In the workplace, effective PKM speeds information processing, lowers
absenteeism, streamlines operational costs and improves workplace performance
and competitiveness, says Open Connect’s Hyams. These things are good for both
the individual and the company. "Personal knowledge management is
team-oriented," he says. "Individual skills help the team produce and
create." Hyams insists that corporate KM programs can’t succeed unless
knowledge workers have knowledge management skills.
In fact, it might be preferable to build a knowledge management system upward
from the individual and out through the entire organization rather than from the
top down. Such a strategy might enable a company to sidestep typical problems of
implementing enterprise KM such as the expense and difficulty of deployment and
the incentives necessary to encourage participation.
Ray Edwards, managing director for professional services at Digital
Lighthouse, a consultancy in Englewood, Colo., compares the enterprise to a
chain that’s only as strong as its weakest link.
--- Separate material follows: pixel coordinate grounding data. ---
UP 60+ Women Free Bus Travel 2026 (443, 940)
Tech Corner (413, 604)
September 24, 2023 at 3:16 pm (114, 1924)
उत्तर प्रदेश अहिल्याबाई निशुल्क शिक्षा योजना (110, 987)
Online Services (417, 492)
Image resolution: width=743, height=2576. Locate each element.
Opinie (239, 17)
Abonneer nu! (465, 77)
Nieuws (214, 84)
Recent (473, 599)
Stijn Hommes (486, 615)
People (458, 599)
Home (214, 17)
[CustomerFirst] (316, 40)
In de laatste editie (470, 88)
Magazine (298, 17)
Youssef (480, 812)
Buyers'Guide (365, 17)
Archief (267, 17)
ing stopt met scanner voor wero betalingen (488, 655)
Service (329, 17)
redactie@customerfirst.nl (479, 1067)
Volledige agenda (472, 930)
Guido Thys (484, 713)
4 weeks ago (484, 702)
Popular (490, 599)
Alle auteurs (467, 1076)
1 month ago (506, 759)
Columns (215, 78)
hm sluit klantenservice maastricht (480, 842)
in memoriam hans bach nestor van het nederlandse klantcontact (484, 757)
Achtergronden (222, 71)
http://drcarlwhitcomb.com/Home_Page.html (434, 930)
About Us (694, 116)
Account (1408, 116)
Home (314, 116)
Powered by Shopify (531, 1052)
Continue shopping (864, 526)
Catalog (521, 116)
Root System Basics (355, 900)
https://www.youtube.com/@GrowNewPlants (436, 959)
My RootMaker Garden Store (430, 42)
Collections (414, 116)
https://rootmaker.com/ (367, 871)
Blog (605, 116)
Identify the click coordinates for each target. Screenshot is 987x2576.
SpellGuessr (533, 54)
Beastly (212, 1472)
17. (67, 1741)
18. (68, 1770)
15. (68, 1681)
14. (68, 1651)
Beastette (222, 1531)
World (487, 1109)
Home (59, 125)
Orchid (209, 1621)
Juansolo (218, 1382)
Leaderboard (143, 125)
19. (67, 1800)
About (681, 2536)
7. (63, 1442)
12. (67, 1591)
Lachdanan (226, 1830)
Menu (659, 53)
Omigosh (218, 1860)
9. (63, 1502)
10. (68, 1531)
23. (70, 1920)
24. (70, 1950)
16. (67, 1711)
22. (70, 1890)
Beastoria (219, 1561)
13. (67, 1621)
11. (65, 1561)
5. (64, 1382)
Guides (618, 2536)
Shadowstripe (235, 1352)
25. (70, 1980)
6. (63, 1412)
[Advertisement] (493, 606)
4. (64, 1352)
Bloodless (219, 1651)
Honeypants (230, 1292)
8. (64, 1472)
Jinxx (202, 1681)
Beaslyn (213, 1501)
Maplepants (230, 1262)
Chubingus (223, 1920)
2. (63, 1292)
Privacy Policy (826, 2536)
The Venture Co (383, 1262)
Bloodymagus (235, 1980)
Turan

He suggests that PKM can be
the basis for the success of enterprise KM. "If companies would push,
encourage and facilitate PKM first, they would probably find that EKM becomes a
matter of fact rather than an effort," Edwards says. "If we foster PKM
at the root level of an organization, the spin-off effects are probably more
efficiency, responsiveness, accuracy and retention."
Personally accessible, immediate useful and relatively inexpensive personal
knowledge management tools can empower knowledge workers to take ownership of
their intellectual assets and offer an alternative approach for deploying KM
within an organization. "You can play dictator and say, This is the tool we
are going to use," Compaq’s Batista says. "The second option is to
play the diplomat who says, I’m going to build a repository so that everybody
can share it with the same taxonomy and metadata. The third play is to start
with the individual and move backwards. Enable individuals through a personal
knowledge management system or portal, empower them with the fundamental tools
and let them pick the enterprise infrastructure they want to play with."